* _What you are asked to do_: The entries below must be copied exactly as they are.

START Data supplied

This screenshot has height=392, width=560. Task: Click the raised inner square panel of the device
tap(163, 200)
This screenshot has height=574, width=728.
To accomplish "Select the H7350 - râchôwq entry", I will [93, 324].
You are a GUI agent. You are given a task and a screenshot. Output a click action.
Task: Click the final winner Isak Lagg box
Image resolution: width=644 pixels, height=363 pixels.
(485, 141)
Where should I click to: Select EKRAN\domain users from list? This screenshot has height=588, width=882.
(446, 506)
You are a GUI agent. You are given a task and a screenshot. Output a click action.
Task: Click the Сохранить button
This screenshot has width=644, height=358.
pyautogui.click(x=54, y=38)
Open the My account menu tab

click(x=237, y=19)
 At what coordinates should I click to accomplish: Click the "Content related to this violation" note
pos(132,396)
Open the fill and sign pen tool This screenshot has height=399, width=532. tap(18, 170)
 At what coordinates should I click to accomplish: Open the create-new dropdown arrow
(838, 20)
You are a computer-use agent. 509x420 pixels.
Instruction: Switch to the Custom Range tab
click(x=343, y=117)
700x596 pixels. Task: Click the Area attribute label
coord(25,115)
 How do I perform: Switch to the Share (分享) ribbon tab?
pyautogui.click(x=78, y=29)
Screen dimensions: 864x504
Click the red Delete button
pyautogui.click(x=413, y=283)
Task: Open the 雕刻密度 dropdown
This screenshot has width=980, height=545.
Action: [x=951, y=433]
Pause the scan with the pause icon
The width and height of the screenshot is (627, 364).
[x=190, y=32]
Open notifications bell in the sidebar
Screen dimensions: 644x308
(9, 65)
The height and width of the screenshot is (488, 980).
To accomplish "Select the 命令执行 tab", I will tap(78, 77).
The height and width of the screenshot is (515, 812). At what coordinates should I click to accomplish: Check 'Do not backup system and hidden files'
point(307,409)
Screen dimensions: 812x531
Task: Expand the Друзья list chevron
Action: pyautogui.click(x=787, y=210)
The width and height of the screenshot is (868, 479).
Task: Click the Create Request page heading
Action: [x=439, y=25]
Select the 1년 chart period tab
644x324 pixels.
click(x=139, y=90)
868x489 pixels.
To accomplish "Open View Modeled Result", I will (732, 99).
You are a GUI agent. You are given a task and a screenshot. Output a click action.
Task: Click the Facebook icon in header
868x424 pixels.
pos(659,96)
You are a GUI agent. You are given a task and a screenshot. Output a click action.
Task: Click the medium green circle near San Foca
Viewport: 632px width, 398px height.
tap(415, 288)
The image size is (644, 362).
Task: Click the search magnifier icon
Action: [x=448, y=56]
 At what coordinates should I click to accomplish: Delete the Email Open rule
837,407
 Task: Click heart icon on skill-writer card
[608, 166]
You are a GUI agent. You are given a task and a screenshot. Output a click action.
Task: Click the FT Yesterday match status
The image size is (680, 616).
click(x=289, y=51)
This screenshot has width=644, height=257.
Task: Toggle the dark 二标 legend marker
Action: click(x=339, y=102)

END Data supplied

* _Result for this exercise_:
This screenshot has height=392, width=560. Task: Click the raised inner square panel of the device
tap(163, 200)
This screenshot has height=574, width=728.
To accomplish "Select the H7350 - râchôwq entry", I will [93, 324].
You are a GUI agent. You are given a task and a screenshot. Output a click action.
Task: Click the final winner Isak Lagg box
Image resolution: width=644 pixels, height=363 pixels.
(485, 141)
Where should I click to: Select EKRAN\domain users from list? This screenshot has height=588, width=882.
(446, 506)
You are a GUI agent. You are given a task and a screenshot. Output a click action.
Task: Click the Сохранить button
This screenshot has width=644, height=358.
pyautogui.click(x=54, y=38)
Open the My account menu tab

click(x=237, y=19)
 At what coordinates should I click to accomplish: Click the "Content related to this violation" note
pos(132,396)
Open the fill and sign pen tool This screenshot has height=399, width=532. tap(18, 170)
 At what coordinates should I click to accomplish: Open the create-new dropdown arrow
(838, 20)
You are a computer-use agent. 509x420 pixels.
Instruction: Switch to the Custom Range tab
click(x=343, y=117)
700x596 pixels. Task: Click the Area attribute label
coord(25,115)
 How do I perform: Switch to the Share (分享) ribbon tab?
pyautogui.click(x=78, y=29)
Screen dimensions: 864x504
Click the red Delete button
pyautogui.click(x=413, y=283)
Task: Open the 雕刻密度 dropdown
This screenshot has width=980, height=545.
Action: [x=951, y=433]
Pause the scan with the pause icon
The width and height of the screenshot is (627, 364).
[x=190, y=32]
Open notifications bell in the sidebar
Screen dimensions: 644x308
(9, 65)
The height and width of the screenshot is (488, 980).
To accomplish "Select the 命令执行 tab", I will tap(78, 77).
The height and width of the screenshot is (515, 812). At what coordinates should I click to accomplish: Check 'Do not backup system and hidden files'
point(307,409)
Screen dimensions: 812x531
Task: Expand the Друзья list chevron
Action: pyautogui.click(x=787, y=210)
The width and height of the screenshot is (868, 479).
Task: Click the Create Request page heading
Action: [x=439, y=25]
Select the 1년 chart period tab
644x324 pixels.
click(x=139, y=90)
868x489 pixels.
To accomplish "Open View Modeled Result", I will (732, 99).
You are a GUI agent. You are given a task and a screenshot. Output a click action.
Task: Click the Facebook icon in header
868x424 pixels.
pos(659,96)
You are a GUI agent. You are given a task and a screenshot. Output a click action.
Task: Click the medium green circle near San Foca
Viewport: 632px width, 398px height.
tap(415, 288)
The image size is (644, 362).
Task: Click the search magnifier icon
Action: [x=448, y=56]
 At what coordinates should I click to accomplish: Delete the Email Open rule
837,407
 Task: Click heart icon on skill-writer card
[608, 166]
You are a GUI agent. You are given a task and a screenshot. Output a click action.
Task: Click the FT Yesterday match status
The image size is (680, 616).
click(x=289, y=51)
This screenshot has width=644, height=257.
Task: Toggle the dark 二标 legend marker
Action: click(x=339, y=102)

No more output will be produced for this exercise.